#### [Exercise requirements]
Please repeat the records exactly from their first line, finishing at the line containing "Politics and Society" and including it.

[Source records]
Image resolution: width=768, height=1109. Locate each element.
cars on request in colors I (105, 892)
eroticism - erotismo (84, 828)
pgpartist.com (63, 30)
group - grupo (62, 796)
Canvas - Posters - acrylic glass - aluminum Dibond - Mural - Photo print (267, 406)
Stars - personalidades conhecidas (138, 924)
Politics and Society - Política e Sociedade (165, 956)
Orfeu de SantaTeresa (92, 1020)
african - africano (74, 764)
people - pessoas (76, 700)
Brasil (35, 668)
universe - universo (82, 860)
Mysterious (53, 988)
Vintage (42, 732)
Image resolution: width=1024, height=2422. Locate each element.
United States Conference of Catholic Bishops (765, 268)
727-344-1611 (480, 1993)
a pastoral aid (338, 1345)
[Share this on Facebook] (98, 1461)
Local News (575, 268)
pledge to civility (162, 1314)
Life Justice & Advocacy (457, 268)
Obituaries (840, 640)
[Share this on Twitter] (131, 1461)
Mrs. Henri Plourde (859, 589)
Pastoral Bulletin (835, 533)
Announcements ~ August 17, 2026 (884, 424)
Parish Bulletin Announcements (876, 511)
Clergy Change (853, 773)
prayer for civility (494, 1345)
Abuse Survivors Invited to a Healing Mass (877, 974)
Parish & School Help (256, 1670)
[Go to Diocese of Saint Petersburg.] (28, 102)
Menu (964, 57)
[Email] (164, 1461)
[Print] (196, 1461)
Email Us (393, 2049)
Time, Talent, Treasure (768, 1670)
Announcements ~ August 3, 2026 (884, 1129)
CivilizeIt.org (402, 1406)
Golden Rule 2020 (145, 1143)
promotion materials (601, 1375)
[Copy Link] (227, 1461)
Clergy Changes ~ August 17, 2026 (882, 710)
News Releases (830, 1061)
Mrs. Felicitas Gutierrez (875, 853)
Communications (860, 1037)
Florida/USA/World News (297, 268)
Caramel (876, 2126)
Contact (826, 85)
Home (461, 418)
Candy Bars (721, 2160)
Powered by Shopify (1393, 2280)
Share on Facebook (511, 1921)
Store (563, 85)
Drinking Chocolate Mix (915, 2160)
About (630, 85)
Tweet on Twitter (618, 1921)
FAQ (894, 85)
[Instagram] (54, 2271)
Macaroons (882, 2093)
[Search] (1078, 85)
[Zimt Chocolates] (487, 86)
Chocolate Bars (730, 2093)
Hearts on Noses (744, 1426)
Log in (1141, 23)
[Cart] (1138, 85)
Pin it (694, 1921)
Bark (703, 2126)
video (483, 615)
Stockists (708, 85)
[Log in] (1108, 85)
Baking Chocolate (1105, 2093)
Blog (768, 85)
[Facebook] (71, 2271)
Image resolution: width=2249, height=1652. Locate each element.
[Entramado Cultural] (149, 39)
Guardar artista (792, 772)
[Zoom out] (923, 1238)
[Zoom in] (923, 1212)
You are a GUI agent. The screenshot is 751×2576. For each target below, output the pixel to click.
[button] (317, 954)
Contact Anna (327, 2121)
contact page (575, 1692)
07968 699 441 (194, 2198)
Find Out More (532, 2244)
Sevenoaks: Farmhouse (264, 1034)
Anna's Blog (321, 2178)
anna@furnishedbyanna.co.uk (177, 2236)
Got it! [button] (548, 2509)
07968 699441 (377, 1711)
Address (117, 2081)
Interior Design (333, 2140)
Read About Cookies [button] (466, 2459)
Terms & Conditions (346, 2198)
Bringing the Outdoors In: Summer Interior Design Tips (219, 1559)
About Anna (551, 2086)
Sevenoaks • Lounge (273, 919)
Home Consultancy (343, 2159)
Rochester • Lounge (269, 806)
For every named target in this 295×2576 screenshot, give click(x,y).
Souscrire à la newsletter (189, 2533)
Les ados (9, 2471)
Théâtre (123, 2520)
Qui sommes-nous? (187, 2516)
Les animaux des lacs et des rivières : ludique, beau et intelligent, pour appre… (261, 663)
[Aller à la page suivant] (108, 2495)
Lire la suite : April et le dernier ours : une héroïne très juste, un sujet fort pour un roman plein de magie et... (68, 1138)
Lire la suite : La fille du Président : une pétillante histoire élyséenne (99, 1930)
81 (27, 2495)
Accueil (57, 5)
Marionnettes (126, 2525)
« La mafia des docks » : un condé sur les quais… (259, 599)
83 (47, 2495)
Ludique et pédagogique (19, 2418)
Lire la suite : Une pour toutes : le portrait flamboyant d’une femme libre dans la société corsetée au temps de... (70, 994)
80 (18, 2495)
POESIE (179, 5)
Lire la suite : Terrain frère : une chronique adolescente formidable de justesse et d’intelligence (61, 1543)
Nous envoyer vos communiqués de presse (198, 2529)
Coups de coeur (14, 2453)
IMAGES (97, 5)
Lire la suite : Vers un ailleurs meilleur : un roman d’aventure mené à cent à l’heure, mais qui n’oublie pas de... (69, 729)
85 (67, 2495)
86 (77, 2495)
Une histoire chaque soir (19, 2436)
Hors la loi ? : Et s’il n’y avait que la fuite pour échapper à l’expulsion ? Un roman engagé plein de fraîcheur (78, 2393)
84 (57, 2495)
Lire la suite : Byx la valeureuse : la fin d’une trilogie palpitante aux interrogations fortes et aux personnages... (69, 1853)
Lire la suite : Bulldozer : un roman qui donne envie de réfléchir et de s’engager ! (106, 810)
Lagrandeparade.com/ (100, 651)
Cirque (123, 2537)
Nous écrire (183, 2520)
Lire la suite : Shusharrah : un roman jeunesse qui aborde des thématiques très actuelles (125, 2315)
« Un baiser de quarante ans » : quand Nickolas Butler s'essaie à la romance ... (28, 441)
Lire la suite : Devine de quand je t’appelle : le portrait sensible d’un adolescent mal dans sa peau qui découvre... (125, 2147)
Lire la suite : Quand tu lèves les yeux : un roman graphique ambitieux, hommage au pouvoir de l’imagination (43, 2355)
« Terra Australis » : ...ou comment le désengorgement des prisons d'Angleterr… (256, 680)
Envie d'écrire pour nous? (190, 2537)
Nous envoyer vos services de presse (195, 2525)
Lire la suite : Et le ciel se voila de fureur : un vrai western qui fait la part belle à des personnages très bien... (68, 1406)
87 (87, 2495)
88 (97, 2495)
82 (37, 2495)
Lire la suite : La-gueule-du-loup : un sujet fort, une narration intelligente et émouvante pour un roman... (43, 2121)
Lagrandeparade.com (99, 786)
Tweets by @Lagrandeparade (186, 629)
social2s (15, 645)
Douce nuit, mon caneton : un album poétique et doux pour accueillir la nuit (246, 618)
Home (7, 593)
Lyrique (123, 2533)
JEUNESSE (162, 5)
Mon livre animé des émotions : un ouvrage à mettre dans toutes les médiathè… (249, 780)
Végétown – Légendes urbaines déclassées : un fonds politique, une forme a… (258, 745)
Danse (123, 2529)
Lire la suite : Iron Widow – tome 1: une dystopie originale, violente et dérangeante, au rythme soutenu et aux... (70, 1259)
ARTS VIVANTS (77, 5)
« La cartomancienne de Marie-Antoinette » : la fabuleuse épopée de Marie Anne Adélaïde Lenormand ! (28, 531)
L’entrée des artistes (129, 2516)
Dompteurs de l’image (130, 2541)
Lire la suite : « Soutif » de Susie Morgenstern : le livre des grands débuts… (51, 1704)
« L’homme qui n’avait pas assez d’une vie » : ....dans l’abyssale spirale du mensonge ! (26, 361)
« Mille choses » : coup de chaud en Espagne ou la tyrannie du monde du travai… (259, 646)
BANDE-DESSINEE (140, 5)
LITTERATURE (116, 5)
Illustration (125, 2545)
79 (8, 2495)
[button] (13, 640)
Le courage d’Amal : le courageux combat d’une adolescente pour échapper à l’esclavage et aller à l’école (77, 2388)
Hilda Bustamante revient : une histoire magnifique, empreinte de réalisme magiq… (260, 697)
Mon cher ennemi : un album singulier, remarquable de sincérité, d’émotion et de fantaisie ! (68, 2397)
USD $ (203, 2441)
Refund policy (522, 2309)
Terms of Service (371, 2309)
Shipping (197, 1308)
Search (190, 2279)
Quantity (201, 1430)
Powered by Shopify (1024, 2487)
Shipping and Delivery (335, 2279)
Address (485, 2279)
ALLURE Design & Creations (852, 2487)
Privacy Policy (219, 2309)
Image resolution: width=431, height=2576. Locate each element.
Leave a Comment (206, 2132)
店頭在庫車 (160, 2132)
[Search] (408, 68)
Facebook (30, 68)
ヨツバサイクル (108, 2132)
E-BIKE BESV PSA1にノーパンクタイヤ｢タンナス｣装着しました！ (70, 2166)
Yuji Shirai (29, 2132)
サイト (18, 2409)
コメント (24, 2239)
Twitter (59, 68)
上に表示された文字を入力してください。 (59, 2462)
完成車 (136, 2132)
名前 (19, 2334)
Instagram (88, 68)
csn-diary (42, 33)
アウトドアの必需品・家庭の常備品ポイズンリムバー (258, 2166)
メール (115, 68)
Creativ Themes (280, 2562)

#### [Solution to the exercise]
Image resolution: width=768, height=1109. Locate each element.
cars on request in colors I (105, 892)
eroticism - erotismo (84, 828)
pgpartist.com (63, 30)
group - grupo (62, 796)
Canvas - Posters - acrylic glass - aluminum Dibond - Mural - Photo print (267, 406)
Stars - personalidades conhecidas (138, 924)
Politics and Society - Política e Sociedade (165, 956)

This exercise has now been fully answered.